(Collected data entries)
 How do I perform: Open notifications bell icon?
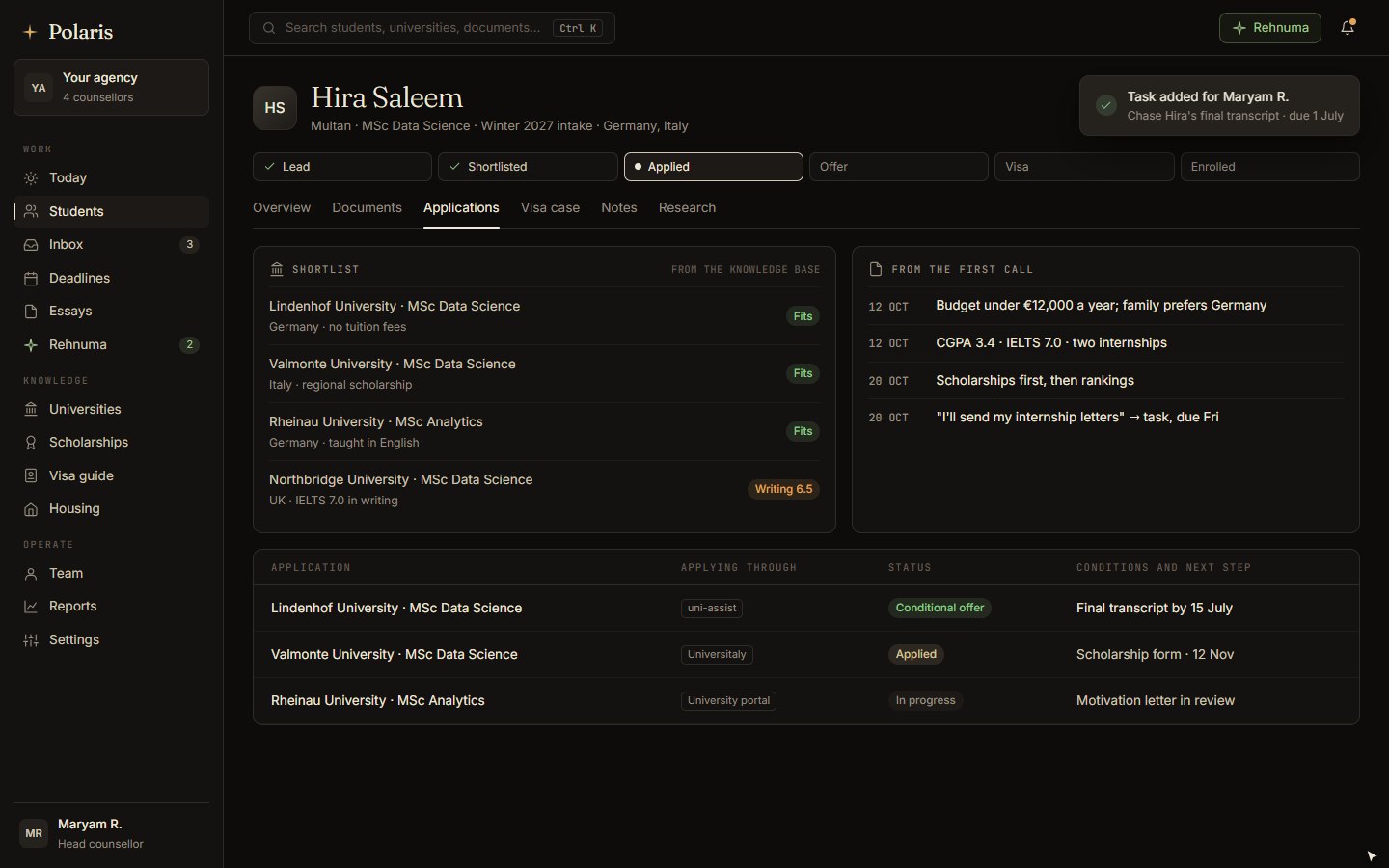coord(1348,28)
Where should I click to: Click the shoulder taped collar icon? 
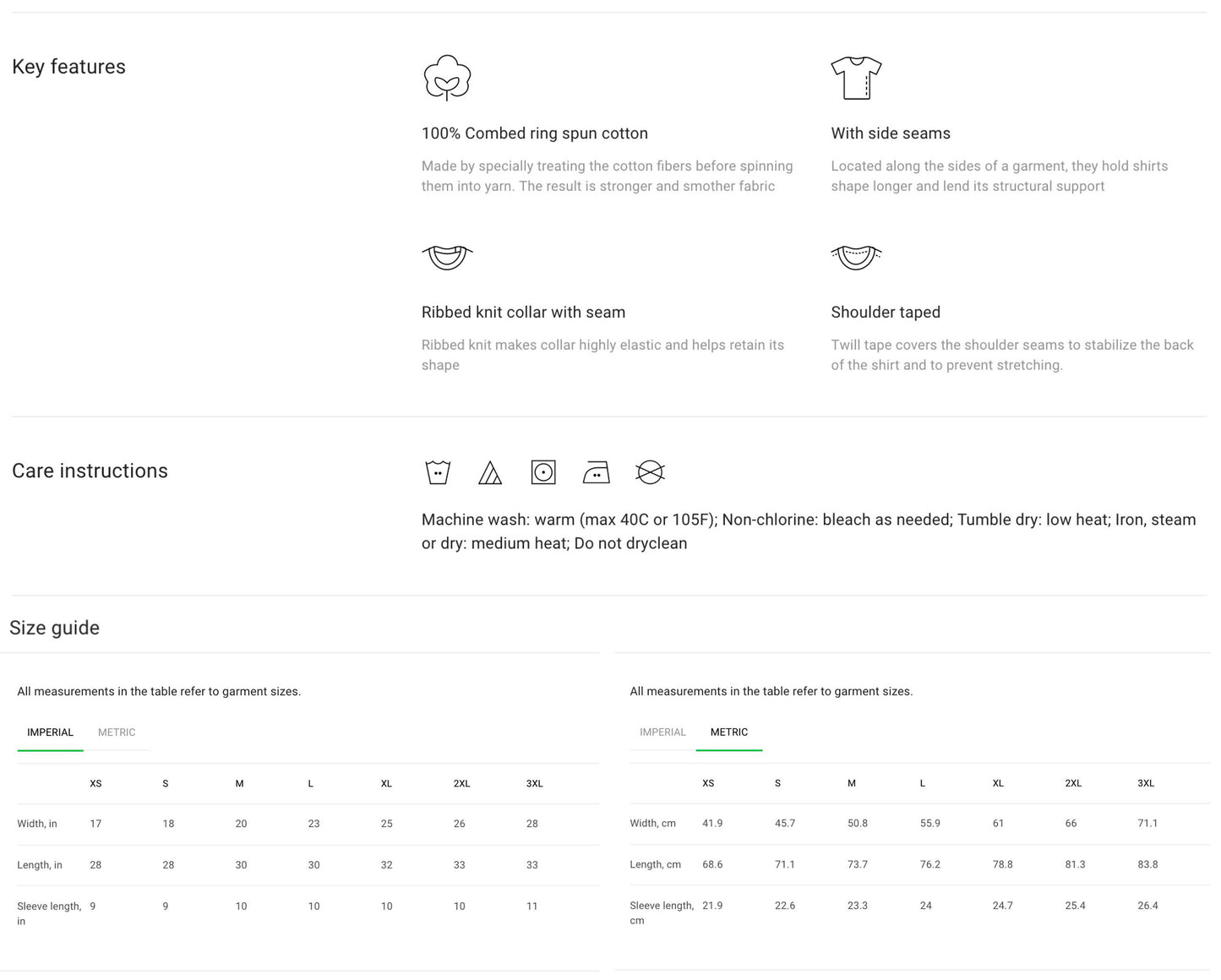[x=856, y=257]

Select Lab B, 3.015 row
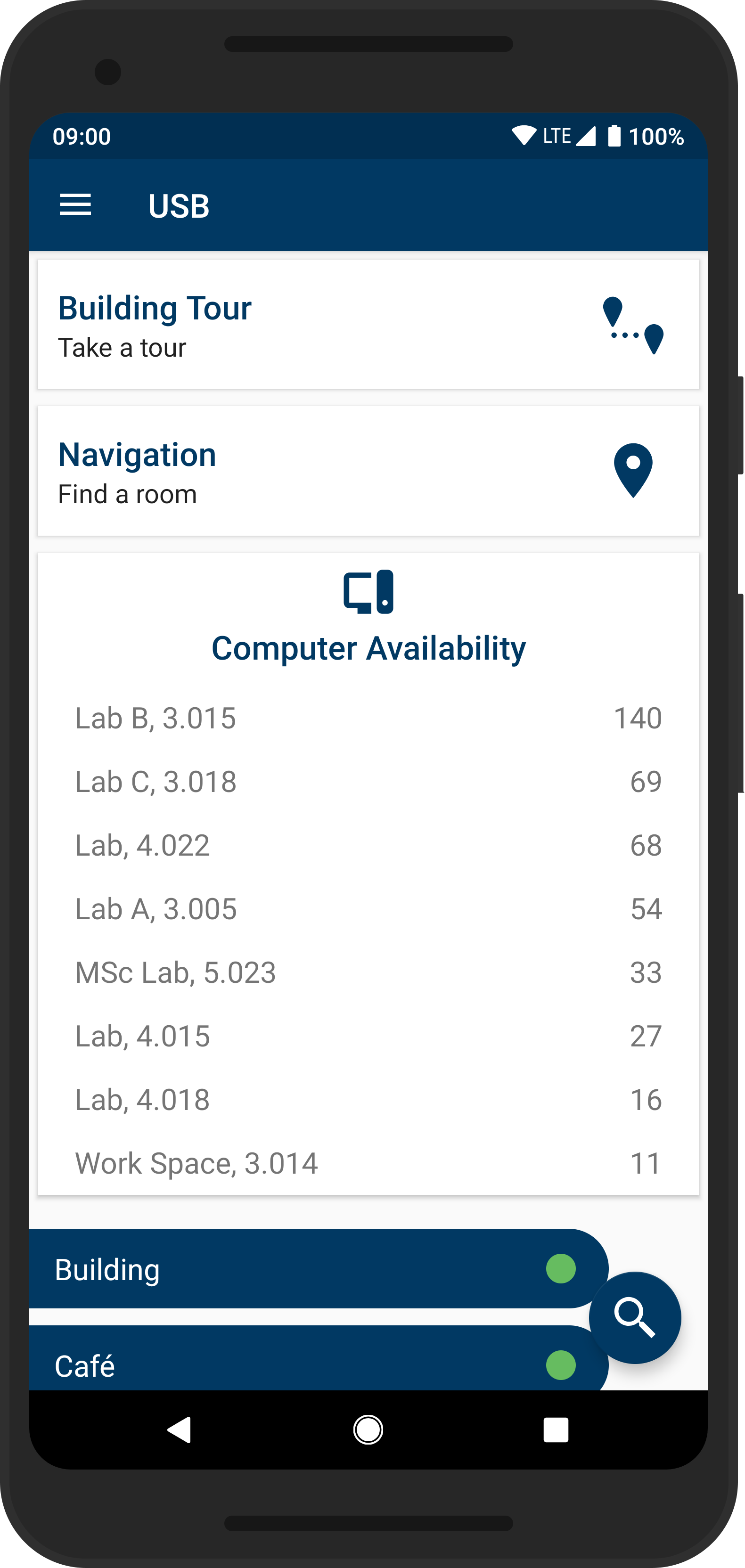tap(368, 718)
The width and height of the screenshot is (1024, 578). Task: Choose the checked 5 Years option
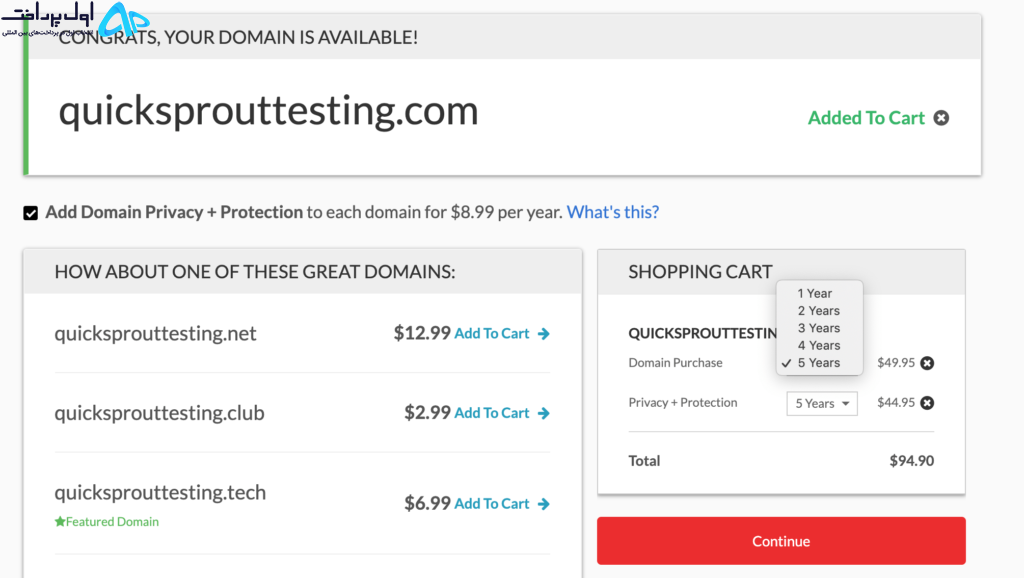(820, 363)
---
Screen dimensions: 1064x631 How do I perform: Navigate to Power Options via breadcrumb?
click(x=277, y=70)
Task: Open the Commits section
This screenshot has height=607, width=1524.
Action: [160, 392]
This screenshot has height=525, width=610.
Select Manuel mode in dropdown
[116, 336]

What is being asked –
Produce only the lines from the line containing "Screen dimensions: 1064x631" through the line containing "This screenshot has height=525, width=610.", inclusive of both, exactly as they stand in the entries above.

Result –
Screen dimensions: 1064x631 How do I perform: Navigate to Power Options via breadcrumb?
click(x=277, y=70)
Task: Open the Commits section
This screenshot has height=607, width=1524.
Action: [160, 392]
This screenshot has height=525, width=610.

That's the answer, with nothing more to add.